= Problem description =
Continue the article below on psychopathy and brain activity from the point where it stops.

··· Page excerpt ···

Updated

A new, riveting study from the University of Chicago, published in JAMA Psychiatry, has shown that people with psychopathy—who lack empathy, are likely to engage in criminal behavior and who are much more likely to be violent—have abnormal brain function.

Researchers examined 80 prisoners in a U.S. correctional facility with “functional MRI,” which shows brain activity, by measuring things like blood flow and oxygen use by brain cells.

They showed them pictures in which people were being attacked or were obviously in pain.  And, for the prisoners with high levels of psychopathy, less than normal activity was found in a critical part of their brains linked to emotion—called the amygdala.

This finding does not mean the prisoners were born with less neural responsiveness to viewing suffering; they certainly could have ended up that way by being exposed to trauma as children or drug abuse as adults.  The amygdala may well be sensitive to stress.

It also does not mean the prisoners had no responsibility to avoid being destructive and landing in jail to begin with.  They had the responsibility to optimize their brain capacity.

Nonetheless, by the time they were examined in prison, their brains were literally less responsive to the suffering of others.  And that does make one wonder whether, for example, an abused, abandoned boy, perhaps born with a vulnerable amygdala, then exposed to drugs in his neighborhood, might have lost his capacity to care for others—neurologically.

I have long believed (and have written many times) that empathy—the ability to appreciate the suffering of others—is the single greatest hurdle to one human being inflicting pain on another.  Laws help.  Punishment has its place.  But nothing comes close to the inborn, normal capacity of people to imagine other people hurting and, therefore, resist causing that hurt.

··· Source information ···

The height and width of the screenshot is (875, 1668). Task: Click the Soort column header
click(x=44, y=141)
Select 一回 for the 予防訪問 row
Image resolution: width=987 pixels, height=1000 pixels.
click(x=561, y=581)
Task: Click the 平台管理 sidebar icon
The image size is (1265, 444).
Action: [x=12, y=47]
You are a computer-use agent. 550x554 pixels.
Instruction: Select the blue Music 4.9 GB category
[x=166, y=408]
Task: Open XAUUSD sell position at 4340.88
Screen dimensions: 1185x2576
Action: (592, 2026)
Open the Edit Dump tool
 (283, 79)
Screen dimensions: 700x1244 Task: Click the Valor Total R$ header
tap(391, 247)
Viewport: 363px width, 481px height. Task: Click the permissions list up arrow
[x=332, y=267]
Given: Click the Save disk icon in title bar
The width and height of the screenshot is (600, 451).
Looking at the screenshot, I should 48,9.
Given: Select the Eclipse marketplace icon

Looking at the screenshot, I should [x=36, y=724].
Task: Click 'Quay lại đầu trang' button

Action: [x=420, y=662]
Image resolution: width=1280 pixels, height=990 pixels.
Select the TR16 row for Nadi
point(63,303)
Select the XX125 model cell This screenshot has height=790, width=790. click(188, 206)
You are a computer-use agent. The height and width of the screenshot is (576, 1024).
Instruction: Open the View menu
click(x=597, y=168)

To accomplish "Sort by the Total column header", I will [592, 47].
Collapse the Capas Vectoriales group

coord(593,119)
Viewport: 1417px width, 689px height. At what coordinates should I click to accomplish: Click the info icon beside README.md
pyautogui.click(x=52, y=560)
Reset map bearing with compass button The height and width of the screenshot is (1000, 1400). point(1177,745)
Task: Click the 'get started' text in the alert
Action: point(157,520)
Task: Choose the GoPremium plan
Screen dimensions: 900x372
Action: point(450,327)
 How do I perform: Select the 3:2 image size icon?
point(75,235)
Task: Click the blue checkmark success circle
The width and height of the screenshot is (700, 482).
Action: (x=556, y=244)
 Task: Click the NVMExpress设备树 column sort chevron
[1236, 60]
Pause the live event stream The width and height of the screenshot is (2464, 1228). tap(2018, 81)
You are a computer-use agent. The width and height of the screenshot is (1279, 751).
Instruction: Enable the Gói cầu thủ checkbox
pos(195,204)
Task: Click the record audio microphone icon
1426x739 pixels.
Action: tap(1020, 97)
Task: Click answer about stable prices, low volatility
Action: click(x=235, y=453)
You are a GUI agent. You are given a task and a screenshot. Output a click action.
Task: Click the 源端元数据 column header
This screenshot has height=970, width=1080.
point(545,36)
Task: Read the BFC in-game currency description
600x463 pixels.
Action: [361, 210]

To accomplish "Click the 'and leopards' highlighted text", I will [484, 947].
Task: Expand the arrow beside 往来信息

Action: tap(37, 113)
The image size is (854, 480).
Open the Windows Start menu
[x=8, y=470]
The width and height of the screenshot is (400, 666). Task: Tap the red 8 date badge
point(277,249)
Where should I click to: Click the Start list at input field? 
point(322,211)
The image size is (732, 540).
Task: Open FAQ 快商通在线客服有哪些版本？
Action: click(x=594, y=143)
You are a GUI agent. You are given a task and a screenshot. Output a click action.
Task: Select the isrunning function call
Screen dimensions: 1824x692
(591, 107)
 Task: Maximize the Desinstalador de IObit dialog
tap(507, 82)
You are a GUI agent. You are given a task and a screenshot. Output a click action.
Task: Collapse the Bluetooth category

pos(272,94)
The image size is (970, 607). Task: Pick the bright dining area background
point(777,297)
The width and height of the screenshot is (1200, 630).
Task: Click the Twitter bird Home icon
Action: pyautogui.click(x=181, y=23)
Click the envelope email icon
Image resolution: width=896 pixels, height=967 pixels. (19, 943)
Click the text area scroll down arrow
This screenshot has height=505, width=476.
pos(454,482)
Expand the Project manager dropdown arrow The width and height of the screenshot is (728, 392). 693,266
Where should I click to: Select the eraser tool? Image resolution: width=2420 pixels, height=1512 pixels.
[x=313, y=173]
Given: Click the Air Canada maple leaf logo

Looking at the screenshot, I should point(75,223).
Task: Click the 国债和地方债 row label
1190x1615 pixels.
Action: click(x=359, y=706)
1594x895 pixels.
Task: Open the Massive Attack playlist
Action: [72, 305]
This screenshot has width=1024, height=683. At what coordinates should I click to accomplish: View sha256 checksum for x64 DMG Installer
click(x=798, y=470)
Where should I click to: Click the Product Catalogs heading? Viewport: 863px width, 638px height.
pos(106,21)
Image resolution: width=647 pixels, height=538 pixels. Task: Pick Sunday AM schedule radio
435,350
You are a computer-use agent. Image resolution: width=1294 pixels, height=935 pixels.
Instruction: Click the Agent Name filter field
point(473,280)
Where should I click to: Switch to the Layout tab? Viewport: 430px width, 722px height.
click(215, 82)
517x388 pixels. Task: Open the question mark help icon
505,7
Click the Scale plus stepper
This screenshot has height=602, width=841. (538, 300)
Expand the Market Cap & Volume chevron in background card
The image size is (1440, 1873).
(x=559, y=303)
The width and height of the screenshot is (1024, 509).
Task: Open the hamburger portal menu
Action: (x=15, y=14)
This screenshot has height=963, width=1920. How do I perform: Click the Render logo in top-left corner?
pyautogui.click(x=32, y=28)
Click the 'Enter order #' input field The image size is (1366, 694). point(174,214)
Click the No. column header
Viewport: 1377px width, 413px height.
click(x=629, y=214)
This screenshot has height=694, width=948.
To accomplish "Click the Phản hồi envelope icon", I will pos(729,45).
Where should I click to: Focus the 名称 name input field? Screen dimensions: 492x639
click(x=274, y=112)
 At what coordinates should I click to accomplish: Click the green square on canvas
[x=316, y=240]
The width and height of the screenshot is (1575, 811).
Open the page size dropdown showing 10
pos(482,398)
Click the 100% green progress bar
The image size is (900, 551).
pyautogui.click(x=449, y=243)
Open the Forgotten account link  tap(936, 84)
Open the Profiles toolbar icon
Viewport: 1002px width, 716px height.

···

= Exercise result =
Psychopathy is present in 20 to 30 percent of the U.S. prison population, but only 1 percent of the general population in the U.S.

It should now be a priority of researchers to develop methods of restoring function to the amygdala during prisoners’ periods of incarceration.  If functional MRIs can guide us in determining whether antidepressants or psychotherapy or essential fatty acids or repetitive transcranial magnetic stimulation or listening to music or having a pet (to give a range of possible interventions, some arguably more credible than others) bring back normal activity in the amygdala, we may be able to very significantly heal our prison population and reduce recidivism to jails.

One therapeutic modality I would predict, which may have extremely positive effects, would be Ketamine infusions. I've written about this before; Ketamine seems able to renew neural networks that have lapsed into inactivity.

We have long known our prisons are filled with mentally ill individuals.  We may soon be able to deploy treatments that actually heal criminals, by restoring their empathy, rather than just keeping them locked up for a time, then returning them to the streets, potentially unchanged or even changed for the worse.